◆ CONSIGNE A
D'après le texte sur la police japonaise, en quelle année fut pris l'arrêté sur les mœurs interdisant notamment le port du chignon pour les hommes ?
◆ CONSIGNE B
Recopiez fidèlement le passage du texte sur la police japonaise qui va de « Dans cette logique » à « que les syndicats. ».
◆ CONSIGNE C
Rédigez la suite du texte sur la police japonaise, en commençant après sa dernière phrase.

Dans cette logique est crée en 1879 une police politique, la « haute police » dont le nom, inspiré du système français, montre la primauté de la défense de l’État sur la lutte contre la délinquance. Cela va durablement marquer l’institution policière qui s’occupera prioritairement de protéger l’État ou le régime politique plutôt que de lutter contre la délinquance. En 1910, l’affaire dîtes de « haute trahison » (daigyakujiken) marque un renforcement de l’ordre sécuritaire   . Un an plus tard, le ministère de l’intérieur met en place une « Haute police spéciale » (tokubetsu kôtôkeisatsu, qu’on appelle aussi la tokkô). Son rôle est de surveiller et réprimer les organisations communistes et anarchistes ainsi que les syndicats.

Une police politique, au service du patronat et de l’hygiénisme

Bien qu’au service de l’État, il arrive à la police de vendre ses services au patronat. Une circulaire de 1881 du ministère de l’intérieur instaura le système du seigan junsa qui permet aux patrons de faire intervenir une patrouille de police en cas de grève à condition d’en payer le prix. Uranaka Chikao en conclut avec circonspection que « dans cette activité, la police prenait le parti des patrons. »  

Enfin, de même qu’en Europe au XIXème siècle, la fonction de police est associée à une idéologie hygiéniste assortie ici d’une occidentalisation de la population à marche forcée. L’arrêté sur les mœurs de 1872 interdit par exemple le port du chignon pour les hommes, l’usage du gomina, la mixité dans les bains publics, le tatouage ou encore le fait d’uriner sur la voie publique, de s’y promener nu ou d’y jeter des déchets. La police japonaise ira même jusqu’à entrer dans les maisons pour en vérifier la propreté  

En ce début de XXème siècle, une forte hostilité de la population contre la police s’exprime sporadiquement. Au cours de l’émeute de Hibiya en 1905, déclenchée par une charge de la police au sabre, les manifestants attaquent les commissariats et détruisent, selon l’auteur, « 80% des kôban   de Tôkyô »   . Cet épisode est révélateur également de l’incapacité de la police à « gérer » les manifestations et les émeutes car le gouvernement, décrétant l’état de siège, a recours à l’armée   . Cette hostilité trouve son origine dans des pratiques, encouragées par la hiérarchie consistant à adapter son comportement et son langage en fonction de l’appartenance sociale de son interlocuteur. Ainsi, une circulaire de 1895, permettait aux policiers d’utiliser des « formules familières » pour s’adresser aux classes populaires, tandis qu’ « un comportement plus poli et courtois [était] recommandé vis-à-vis des autres. »   A la suite de cette émeute, la police tenta vainement d’organiser une campagne dont le slogan était « la police du peuple » (kokumin keisatsu). Tentative vaine, car à partir de la fin de l’ère Taishô (1912-1926), le pays s’enfonce peu à peu dans un régime militariste où l’altérité entre la population et sa police ne fait que s’accroître. A la fin des années 30, outre l’instauration d’un contrôle social institutionnalisé avec les tonarigumi et la création d’une redoutable police militaire, la kempeitai, la police du peuple est renommée officiellement « la police de l’Empereur ».

◆ DONNÉES EXTRAITES
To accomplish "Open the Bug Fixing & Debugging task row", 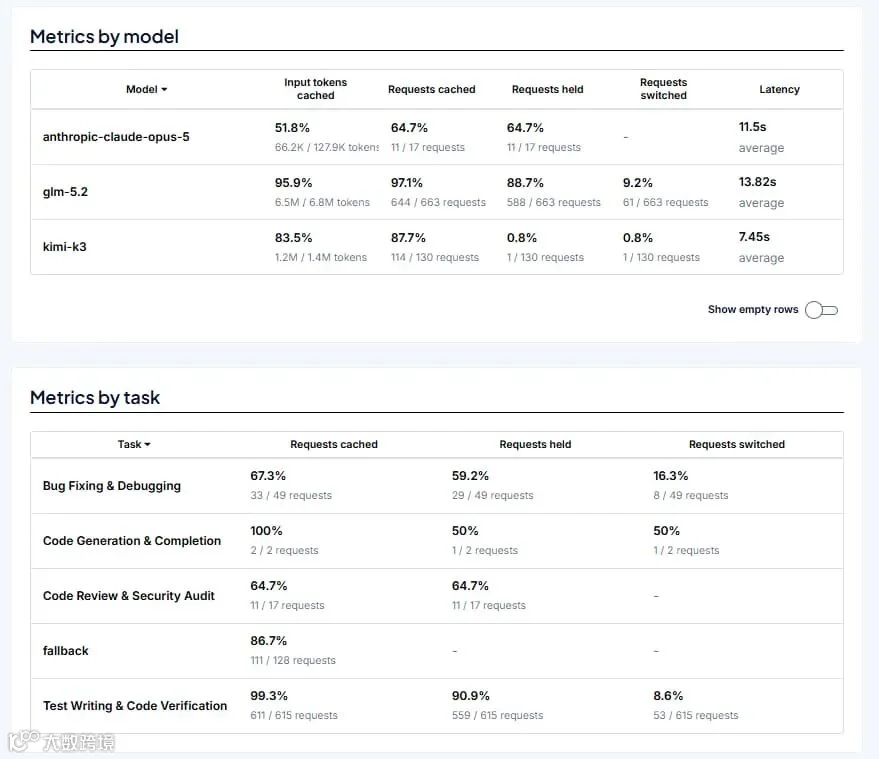I will coord(437,486).
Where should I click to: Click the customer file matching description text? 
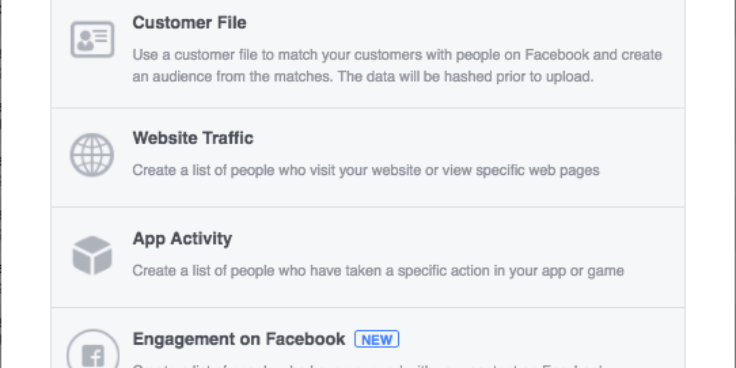tap(397, 66)
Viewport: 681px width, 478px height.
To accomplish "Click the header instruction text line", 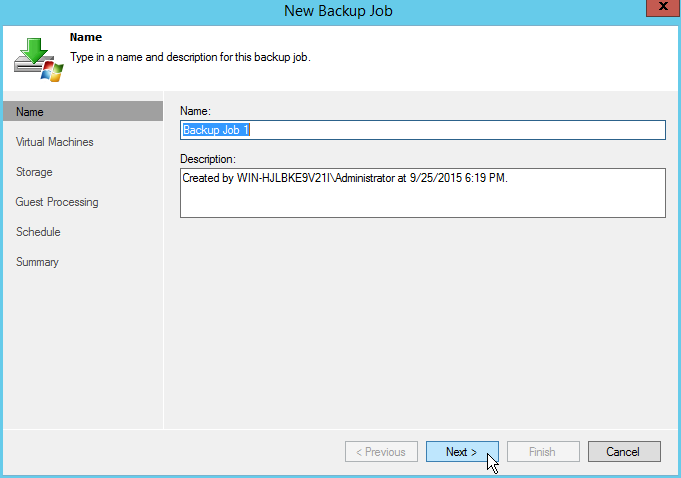I will 190,57.
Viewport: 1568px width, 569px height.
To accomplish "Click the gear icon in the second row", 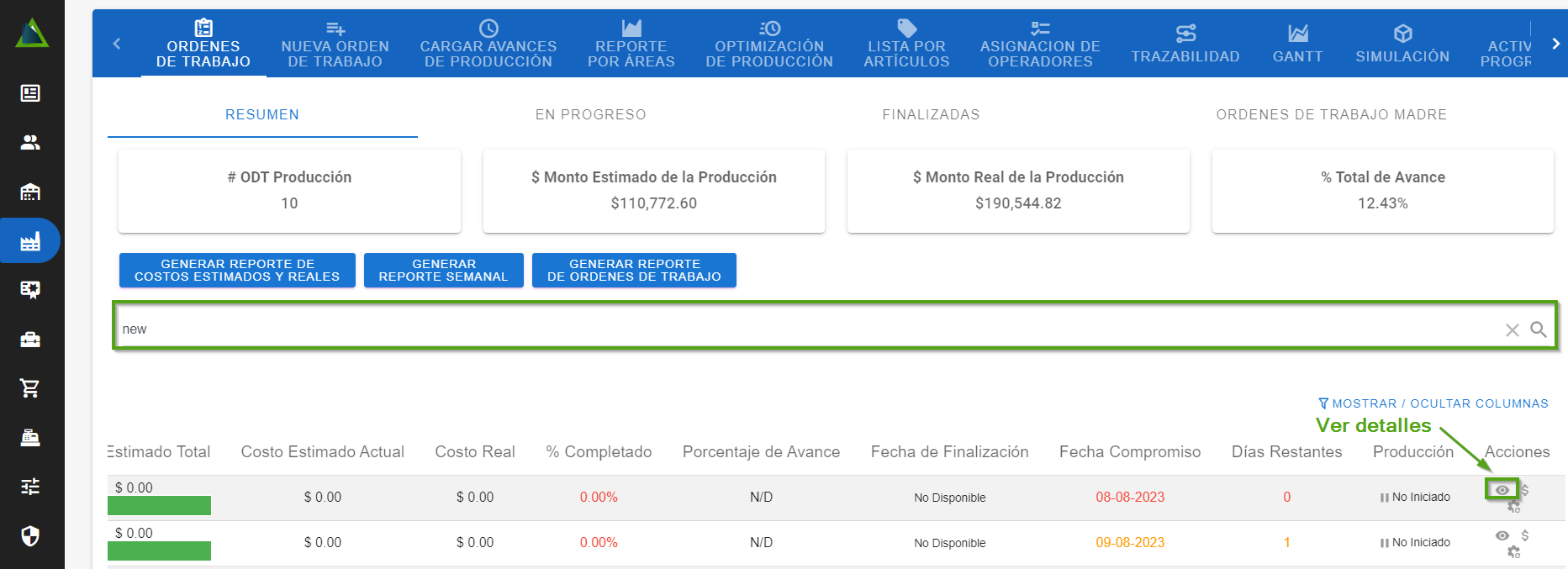I will coord(1513,552).
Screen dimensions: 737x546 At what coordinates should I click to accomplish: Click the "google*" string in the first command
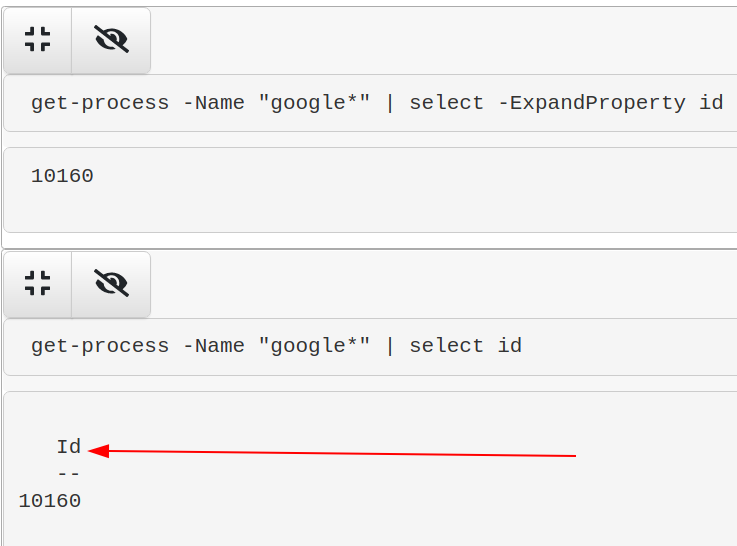[314, 103]
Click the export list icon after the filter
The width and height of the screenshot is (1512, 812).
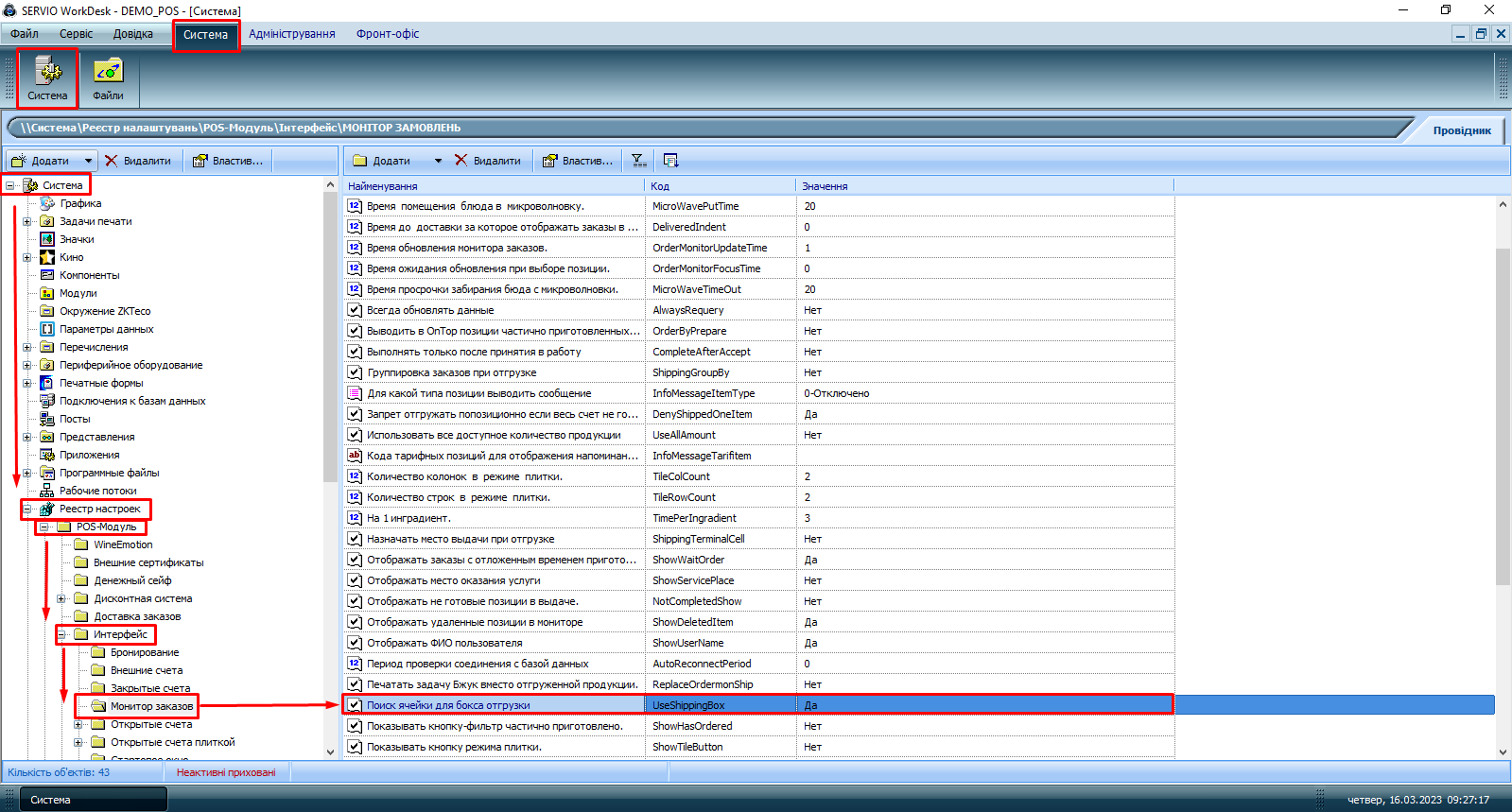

◆ RÉPONSE A
En 1872.

◆ RÉPONSE B
Dans cette logique est crée en 1879 une police politique, la « haute police » dont le nom, inspiré du système français, montre la primauté de la défense de l’État sur la lutte contre la délinquance. Cela va durablement marquer l’institution policière qui s’occupera prioritairement de protéger l’État ou le régime politique plutôt que de lutter contre la délinquance. En 1910, l’affaire dîtes de « haute trahison » (daigyakujiken) marque un renforcement de l’ordre sécuritaire   . Un an plus tard, le ministère de l’intérieur met en place une « Haute police spéciale » (tokubetsu kôtôkeisatsu, qu’on appelle aussi la tokkô). Son rôle est de surveiller et réprimer les organisations communistes et anarchistes ainsi que les syndicats.

◆ RÉPONSE C
Décentralisation et démocratisation de la police dans l’après-guerre


Les forces alliées d’occupation du SCAP (Suprem Commander of Allied Powers) débarquent au Japon avec la ferme intention de transformer le pays en démocratie libérale. Parmi les réformes envisagées, celle de la « démocratisation de la police » trouve son aboutissement avec la loi de 1947 qui décentralise la police : une police rurale nationale est créée pour les villes de moins de 5000 habitants à laquelle s’ajoutent des polices municipales autonomes. Ces dernières connaissent assez vite des problèmes de financement dans un Japon en ruines et deviennent dépendantes des donations de « comités de parrainage de la police » ou autres « clubs de prévention de la délinquance », associations en fait gérées par les yakuzas.

En 1954, une nouvelle loi est votée dans une ambiance houleuse à la Diète qui fait quelques blessés. Les partis de gauche s’y opposent car cette loi recentralise la police et annihile toutes les potentialités de contrôle par les citoyens que permettait la loi de 1947   . Cette loi instaure une nouvelle organisation de la police qui prévaut encore aujourd’hui. Sans rentrer dans les détails qui sont l’objet de la deuxième partie de Police et contrôle social au Japon, on peut noter que l’ancien système est refondé dans des « polices départementales » financées par les départements mais gérées au niveau national par deux nouvelles institutions, la Commission nationale de sécurité publique et l’Agence de la police nationale   . Des commissions existent au niveau départemental mais elles sont bien souvent décrites par les observateurs comme des « coquilles vides ».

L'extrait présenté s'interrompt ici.